[Records from a data collection]
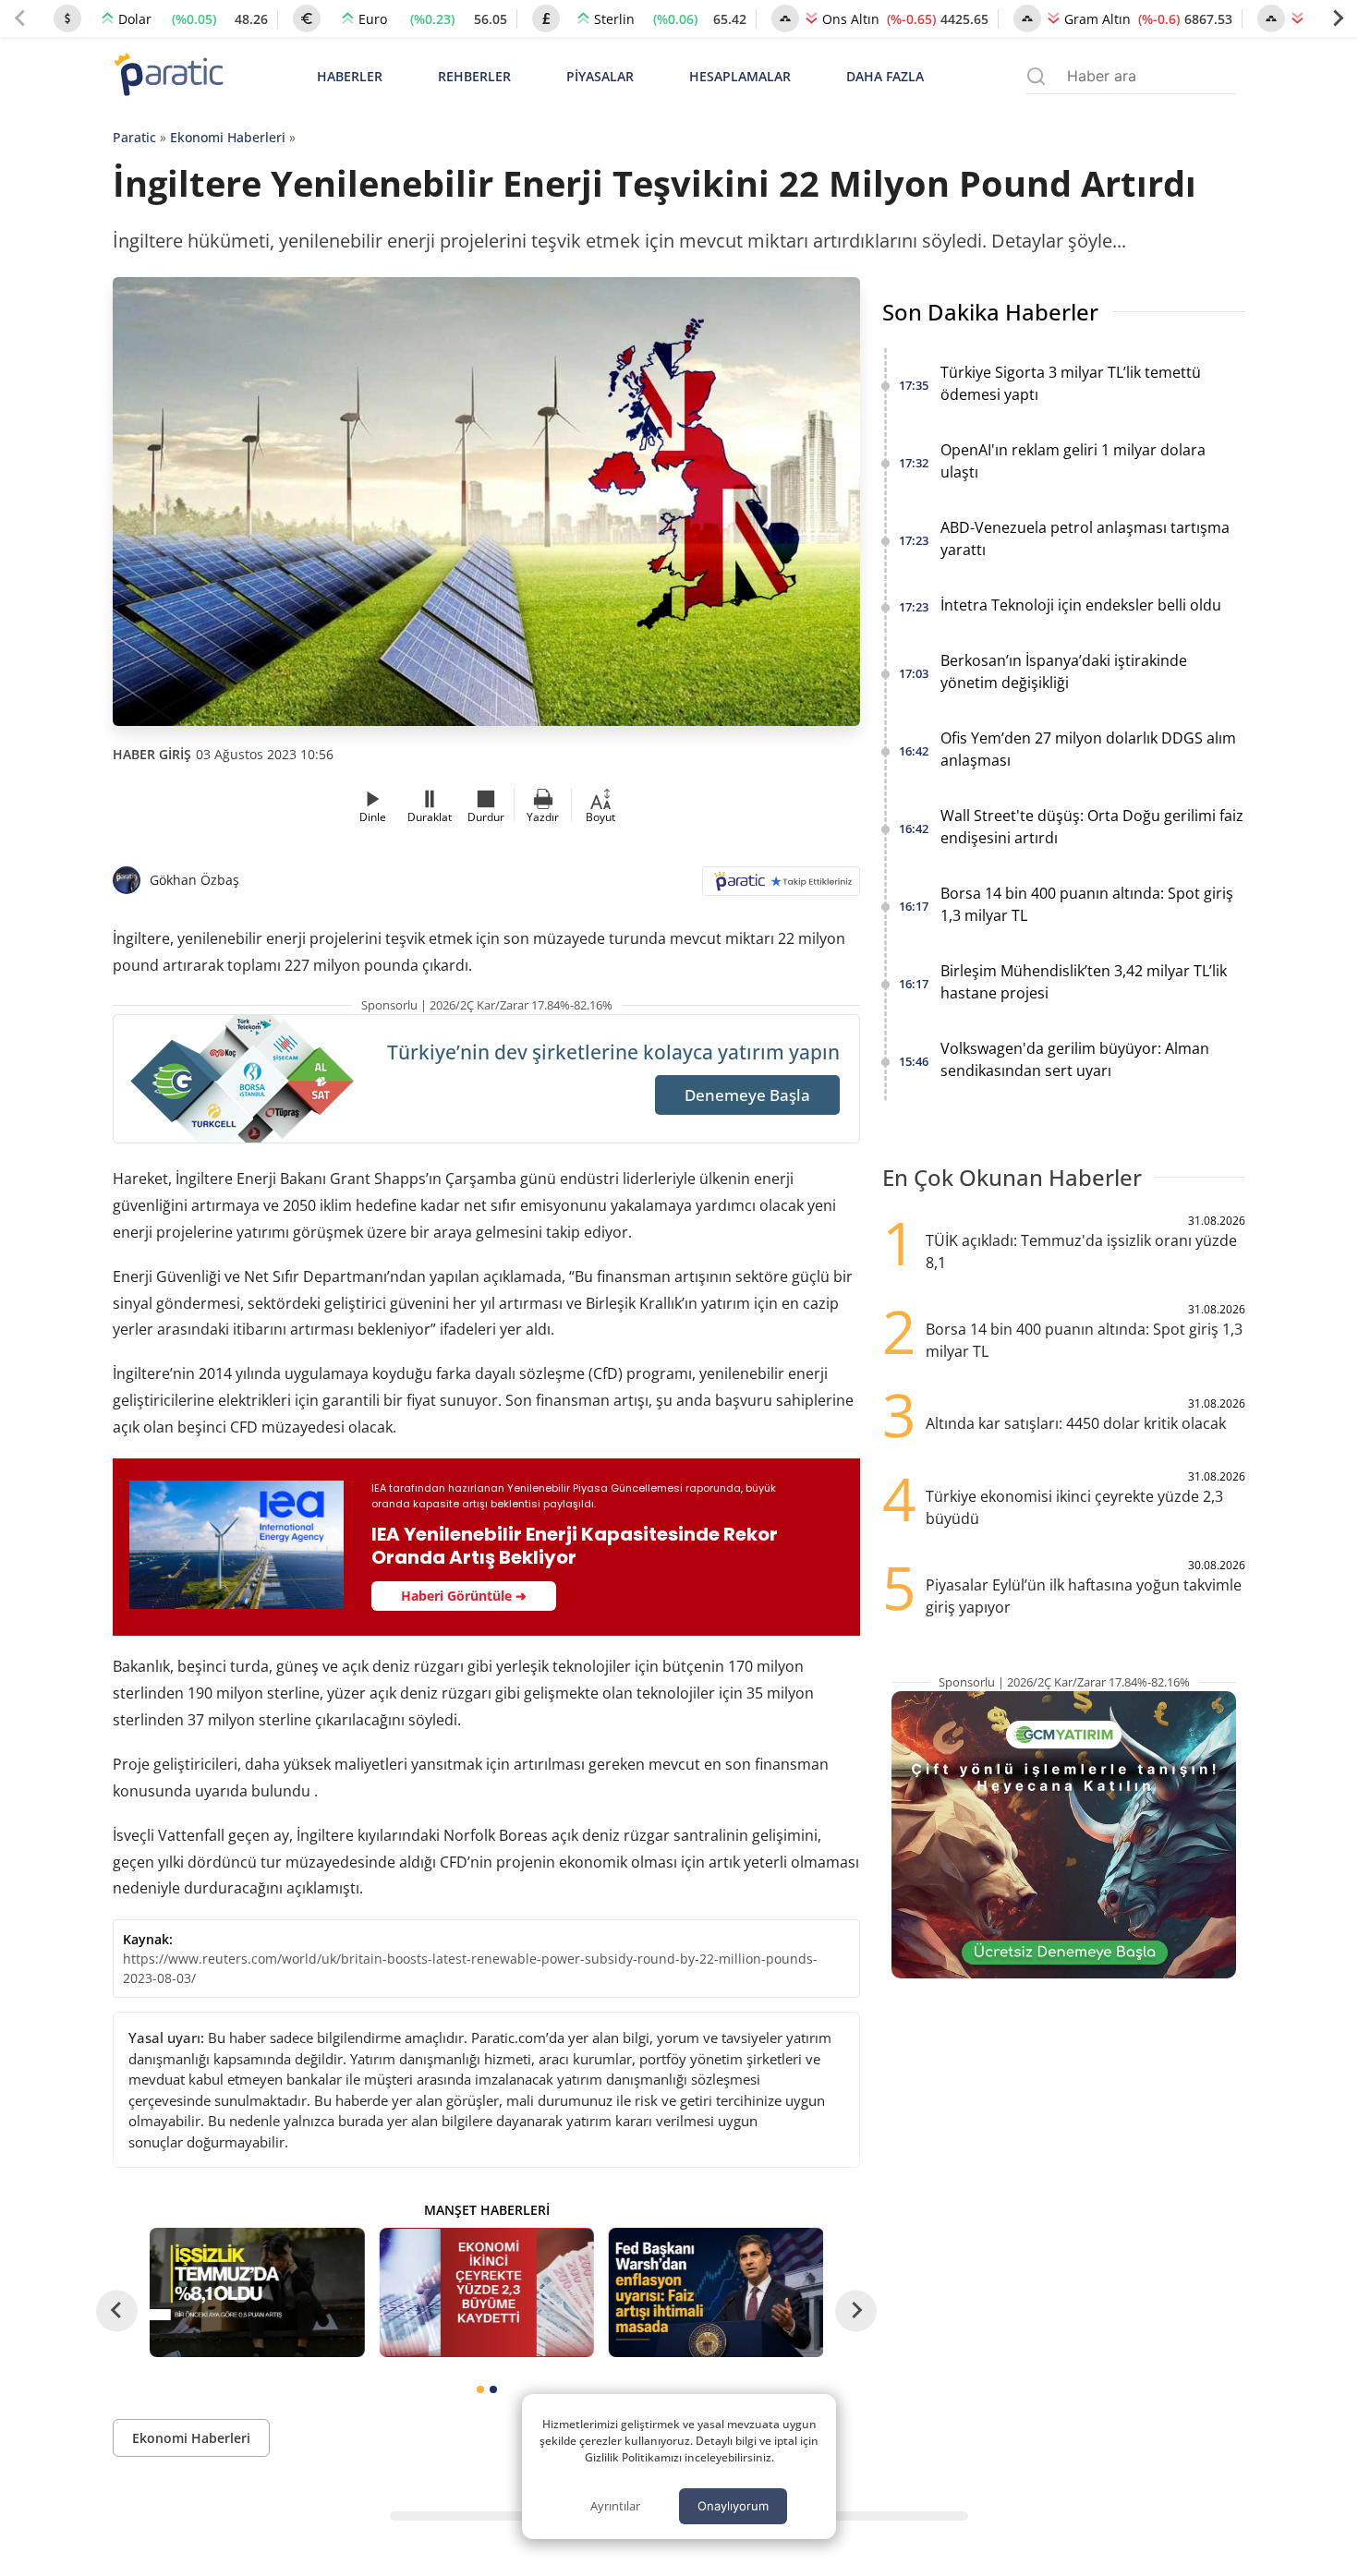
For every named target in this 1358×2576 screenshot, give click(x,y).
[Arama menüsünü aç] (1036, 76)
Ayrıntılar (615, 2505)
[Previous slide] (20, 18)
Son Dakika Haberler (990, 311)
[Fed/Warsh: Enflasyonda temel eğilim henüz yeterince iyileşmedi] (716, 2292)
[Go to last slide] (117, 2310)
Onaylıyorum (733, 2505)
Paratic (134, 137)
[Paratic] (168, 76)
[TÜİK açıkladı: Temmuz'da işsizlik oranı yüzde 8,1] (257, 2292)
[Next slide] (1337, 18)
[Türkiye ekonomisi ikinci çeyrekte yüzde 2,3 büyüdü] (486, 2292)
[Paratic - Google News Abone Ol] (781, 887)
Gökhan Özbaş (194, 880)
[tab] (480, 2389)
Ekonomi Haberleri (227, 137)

EXERCISE INSTRUCTIONS = Looking at the records above, please output exactly the lines that run from the one holding "[Go to last slide] (117, 2310)" to the final line, and only those.

PROBLEM SOLUTION =
[Go to last slide] (117, 2310)
Onaylıyorum (733, 2505)
Paratic (134, 137)
[Paratic] (168, 76)
[TÜİK açıkladı: Temmuz'da işsizlik oranı yüzde 8,1] (257, 2292)
[Next slide] (1337, 18)
[Türkiye ekonomisi ikinci çeyrekte yüzde 2,3 büyüdü] (486, 2292)
[Paratic - Google News Abone Ol] (781, 887)
Gökhan Özbaş (194, 880)
[tab] (480, 2389)
Ekonomi Haberleri (227, 137)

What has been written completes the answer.